Разгромив войска Колчака и японских интервентов, Фадеев приехал в Москву. Москва не сразу встретила героя цветами и шампанским. Сначала была учеба в Горной академии, потом партийная работа, первые рассказы, наконец, роман «Разгром». Постепенно Фадеев погружался в пучину славы. О нем начинали говорить с восхищением, женщины травились из-за него, мужчины завидовали. Его иностранный автомобиль, пролетавший по Тверской, ослепительной чернотой и тонким силуэтом вызывал изумление прохожих.
И внезапно все кончилось. Германия напала на Советский Союз. Фадеев попал на фронт. Где-то на Белорусско-Балтийском направлении он исчез летом 1941 года. Исчезновение писателя не наделало много шума. Газеты и без того были полны сообщениями о страшных жертвах. Красная Армия из последних сил пыталась остановить Вермахт. Но тщетно. Немцы неудержимо рвались к Москве.
Когда все было кончено, из белорусских лесов пришли вести, всех удивившие.
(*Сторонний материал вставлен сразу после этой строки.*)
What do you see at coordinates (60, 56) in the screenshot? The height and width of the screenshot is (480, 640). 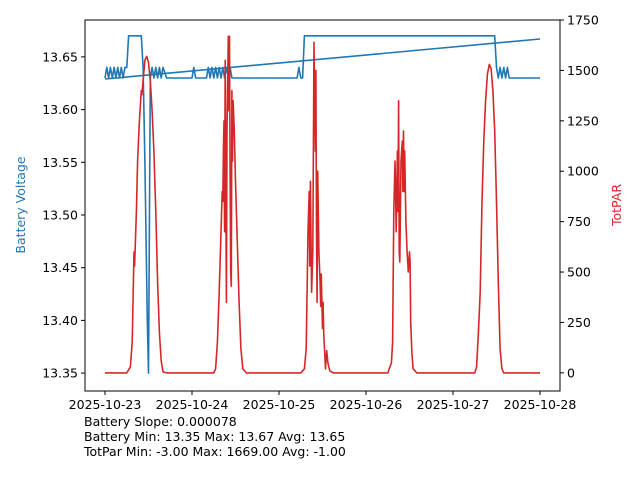 I see `y-left-tick-label: 13.65` at bounding box center [60, 56]. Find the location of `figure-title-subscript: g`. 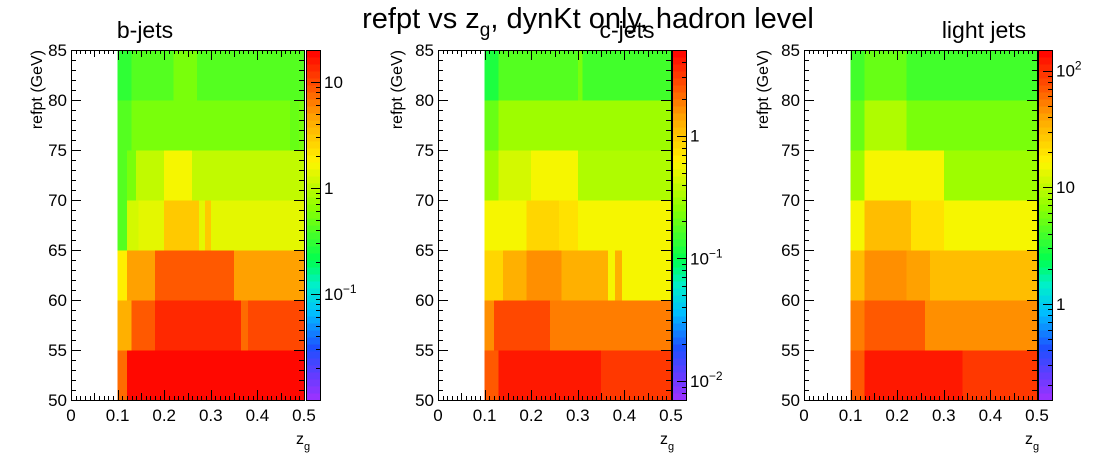

figure-title-subscript: g is located at coordinates (486, 30).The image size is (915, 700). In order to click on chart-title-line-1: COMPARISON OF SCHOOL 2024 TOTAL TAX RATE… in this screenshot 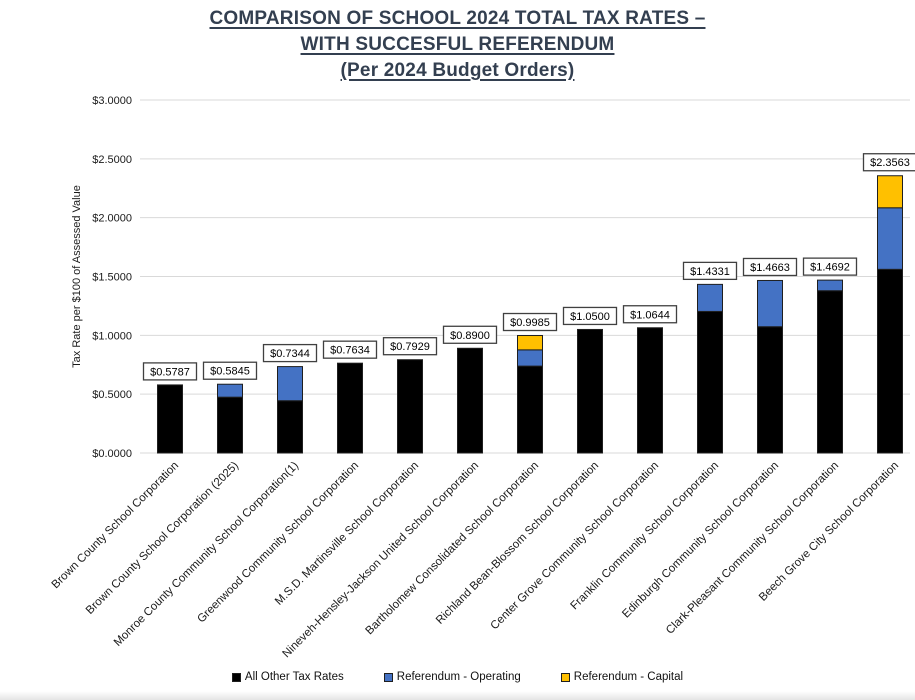, I will do `click(458, 18)`.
Блестящий писатель, герой Гражданской войны, может быть, Толстой ХХ века, возглавил, оказывается, партизанский отряд. Передавали леденящие душу подробности. Говорили, что писатель-партизан лично вешает немецких оккупантов, что он, привыкший к тонкой кухне московских ресторанов, насыщается теперь только предсмертными стонами зверски замученных врагов. Говорили, что ему является умерший Сталин и что скоро Фадеев вернется и возглавит разгром немецких захватчиков.
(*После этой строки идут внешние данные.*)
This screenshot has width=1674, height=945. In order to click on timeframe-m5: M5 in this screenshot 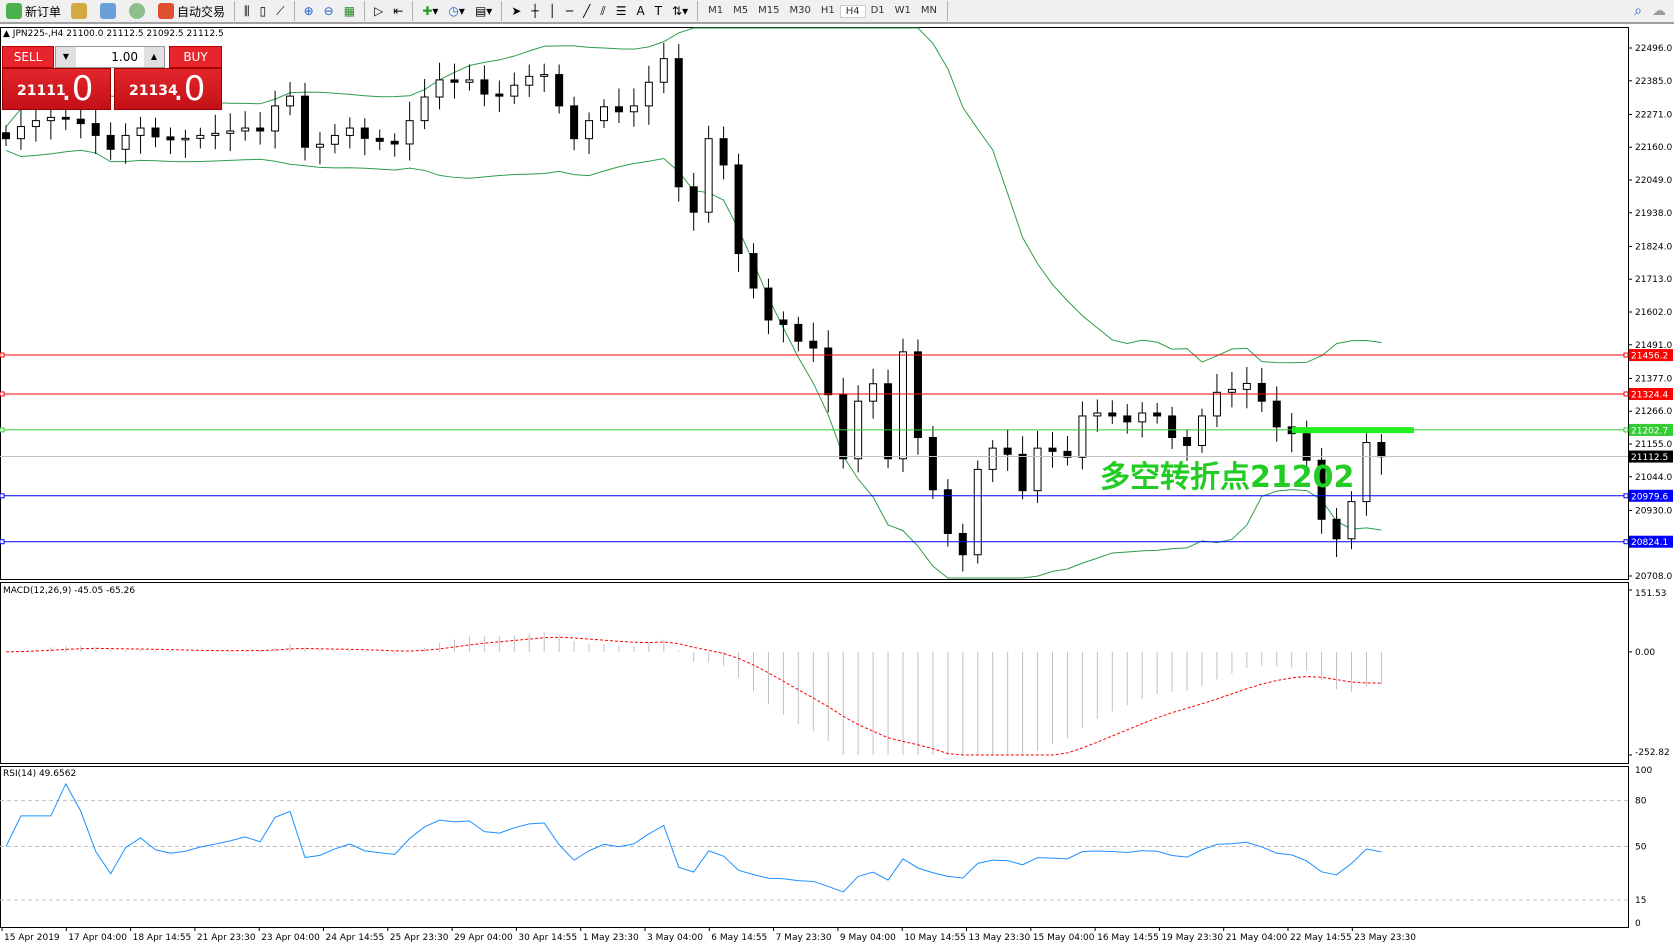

Фадеев не вернулся. Когда в середине 40-х в белорусских лесах были сломлены последние очаги партизанского сопротивления, следы писателя затерялись. Ходили слухи, что он свихнулся на религиозной почве. Мало-помалу о нем забыли.
На самом деле Фадеев каким-то чудом пробрался на Восток. Вырыл землянку в Уссурийской тайге и стал изучать таинственные явления природы. Что конкретно он изучал в течение двадцати лет, ведя жизнь схимника и питаясь лишь особыми кореньями и ключевой водой, неизвестно. Известно, однако, что в 1964 году, после того как Гиммлер передал Кунсткамере свою коллекцию, Фадеев приехал в Петербург.
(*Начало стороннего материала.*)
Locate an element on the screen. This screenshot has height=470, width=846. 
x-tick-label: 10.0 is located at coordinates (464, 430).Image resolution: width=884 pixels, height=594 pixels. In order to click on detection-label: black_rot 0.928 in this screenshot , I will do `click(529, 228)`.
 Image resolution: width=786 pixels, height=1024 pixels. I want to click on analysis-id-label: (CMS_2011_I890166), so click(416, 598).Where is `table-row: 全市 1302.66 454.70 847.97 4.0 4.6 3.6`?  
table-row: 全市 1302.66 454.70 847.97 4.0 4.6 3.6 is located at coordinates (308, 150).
– Он пришел ко мне, – продолжал Кинжалов, – предъявил документ, подписанный рейхсфюрером, в котором говорилось, что податель сего является куратором коллекции, и теперь все экспозиционные вопросы надо решать только при его участии.
– Ну и ну, – удивился Лучников, – сначала, значит, фрицев вешал, а потом куратором к ним устроился.
– Да, запутанная история, – согласился Кинжалов. – Как бы то ни было, Фадеев внимательно осмотрел все предметы и сделал много пометок в своем блокноте. Потом начертил план экспозиции первого зала и сказал, что для того чтобы решить, как экспонировать остальные вещи, ему потребуется время. И сколько же, думаете, времени запросил? Двенадцать лет! Так и сказал. Мне потребуется двенадцать лет – вряд ли больше. Уверенно так сказал – будто вечно жить собирается. Долго ли коротко ли, но через 12 лет появился снова, как обещал. Постарел, сгорбленный, совсем плохой. Поздоровался, передал мне план экспозиции. Вот монтируем в 14-м зале.